But now it's not running.

> How are you starting the instance?

As superuser poostgres: pg_ctl start -D /var/lib/pgsql/data &

After removing an orphaned postmaster.pid the above seemed to have started
postgres, but there's no postmaster process running.

> Are you sure that the password being asked for is not for the OS user you are
> using to run whatever start script you are using?

Thinking postmaster is running I tried this:

$ psql crm
Password:
FATAL: password authentication failed for user "rshepard"
DETAIL: User "rshepard" has no password assigned.
Connection matched pg_hba.conf line 80: "local all all
md5"
psql: FATAL: password authentication failed for user "rshepard"

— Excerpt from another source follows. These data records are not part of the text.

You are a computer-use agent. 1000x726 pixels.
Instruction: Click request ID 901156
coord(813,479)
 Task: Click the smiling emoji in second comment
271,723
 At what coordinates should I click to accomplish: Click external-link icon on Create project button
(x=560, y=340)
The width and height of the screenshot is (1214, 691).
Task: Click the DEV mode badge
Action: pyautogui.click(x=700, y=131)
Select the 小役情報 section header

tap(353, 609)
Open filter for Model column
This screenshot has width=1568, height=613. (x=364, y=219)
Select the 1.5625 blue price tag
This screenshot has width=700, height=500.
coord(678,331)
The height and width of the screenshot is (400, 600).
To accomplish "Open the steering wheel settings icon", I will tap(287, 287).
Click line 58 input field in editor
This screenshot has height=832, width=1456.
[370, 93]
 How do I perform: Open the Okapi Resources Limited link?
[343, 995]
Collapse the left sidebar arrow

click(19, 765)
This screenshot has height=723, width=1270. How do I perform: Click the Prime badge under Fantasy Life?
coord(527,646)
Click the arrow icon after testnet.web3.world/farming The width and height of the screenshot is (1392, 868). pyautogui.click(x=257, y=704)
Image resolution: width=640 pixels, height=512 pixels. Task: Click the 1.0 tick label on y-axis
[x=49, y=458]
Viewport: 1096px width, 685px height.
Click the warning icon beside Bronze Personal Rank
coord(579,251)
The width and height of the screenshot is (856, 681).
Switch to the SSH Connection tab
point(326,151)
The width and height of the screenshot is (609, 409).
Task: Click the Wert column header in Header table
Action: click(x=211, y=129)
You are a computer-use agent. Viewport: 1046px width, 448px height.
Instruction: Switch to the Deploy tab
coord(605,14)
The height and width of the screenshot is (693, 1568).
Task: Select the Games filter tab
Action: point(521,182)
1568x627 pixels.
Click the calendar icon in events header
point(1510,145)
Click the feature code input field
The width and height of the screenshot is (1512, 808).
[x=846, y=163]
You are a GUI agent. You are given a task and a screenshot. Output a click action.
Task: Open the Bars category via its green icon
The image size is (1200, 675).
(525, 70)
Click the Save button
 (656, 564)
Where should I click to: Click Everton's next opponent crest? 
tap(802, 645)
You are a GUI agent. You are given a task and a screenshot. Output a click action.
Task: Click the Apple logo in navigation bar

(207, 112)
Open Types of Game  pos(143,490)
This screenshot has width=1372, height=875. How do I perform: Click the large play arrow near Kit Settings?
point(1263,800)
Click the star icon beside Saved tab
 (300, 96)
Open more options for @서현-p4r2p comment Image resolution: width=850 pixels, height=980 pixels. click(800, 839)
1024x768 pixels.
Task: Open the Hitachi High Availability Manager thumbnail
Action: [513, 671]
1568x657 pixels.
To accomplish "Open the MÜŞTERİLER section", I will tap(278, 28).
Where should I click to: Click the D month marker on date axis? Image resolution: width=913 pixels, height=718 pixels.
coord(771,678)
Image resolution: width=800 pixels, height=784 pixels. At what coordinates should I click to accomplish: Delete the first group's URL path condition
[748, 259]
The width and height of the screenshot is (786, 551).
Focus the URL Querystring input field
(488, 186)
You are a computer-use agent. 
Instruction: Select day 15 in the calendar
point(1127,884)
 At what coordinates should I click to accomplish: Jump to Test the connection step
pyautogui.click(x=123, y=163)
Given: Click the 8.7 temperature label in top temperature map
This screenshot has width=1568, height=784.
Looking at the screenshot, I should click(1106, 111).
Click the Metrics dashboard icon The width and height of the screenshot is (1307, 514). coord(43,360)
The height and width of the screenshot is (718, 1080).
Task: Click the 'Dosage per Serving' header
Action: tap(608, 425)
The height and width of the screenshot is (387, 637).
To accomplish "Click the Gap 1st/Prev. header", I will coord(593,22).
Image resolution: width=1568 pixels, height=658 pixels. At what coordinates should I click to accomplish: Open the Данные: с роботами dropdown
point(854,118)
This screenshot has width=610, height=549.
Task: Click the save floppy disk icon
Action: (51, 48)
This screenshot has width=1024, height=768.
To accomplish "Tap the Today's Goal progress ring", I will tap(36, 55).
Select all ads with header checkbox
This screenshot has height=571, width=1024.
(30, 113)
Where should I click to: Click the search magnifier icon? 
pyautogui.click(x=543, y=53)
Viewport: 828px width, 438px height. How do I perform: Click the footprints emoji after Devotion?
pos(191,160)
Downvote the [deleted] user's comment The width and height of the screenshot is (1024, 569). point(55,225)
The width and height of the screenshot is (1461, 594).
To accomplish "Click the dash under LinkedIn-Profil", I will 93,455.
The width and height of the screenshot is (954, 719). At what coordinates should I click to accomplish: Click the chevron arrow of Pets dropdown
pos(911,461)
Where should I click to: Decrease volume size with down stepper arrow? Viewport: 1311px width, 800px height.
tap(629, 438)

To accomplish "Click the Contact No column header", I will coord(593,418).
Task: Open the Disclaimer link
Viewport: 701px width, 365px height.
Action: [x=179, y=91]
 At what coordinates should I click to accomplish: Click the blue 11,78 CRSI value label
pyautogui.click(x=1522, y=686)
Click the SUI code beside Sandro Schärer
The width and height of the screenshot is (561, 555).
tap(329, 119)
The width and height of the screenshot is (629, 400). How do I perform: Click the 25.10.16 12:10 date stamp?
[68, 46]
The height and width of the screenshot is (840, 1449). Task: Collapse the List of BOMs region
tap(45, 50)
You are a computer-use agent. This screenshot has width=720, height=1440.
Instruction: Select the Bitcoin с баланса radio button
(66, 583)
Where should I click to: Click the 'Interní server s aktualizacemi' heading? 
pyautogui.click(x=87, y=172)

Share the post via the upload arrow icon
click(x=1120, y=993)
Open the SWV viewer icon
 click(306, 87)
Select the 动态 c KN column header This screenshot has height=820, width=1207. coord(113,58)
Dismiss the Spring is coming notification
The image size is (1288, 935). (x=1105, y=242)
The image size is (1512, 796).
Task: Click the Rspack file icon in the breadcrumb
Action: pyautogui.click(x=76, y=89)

The crm database is owned by me.

> I have never used it, but I am pretty sure that is not what -W means. It
> looks to me that it asks you to create a password at init for the database
> superuser(in this case postgres) and only that user when that user tries
> to use log into a database after the cluster is started.

From man initdb:

-W, --pwprompt
Makes initdb prompt for a password to give the database superuser.
If you don't plan on using password authentication, this is not
important. Otherwise you won't be able to use password
authentication until you have a password set up.

The superuser already exists in /etc/passwd.

> Do you remember what password you specified?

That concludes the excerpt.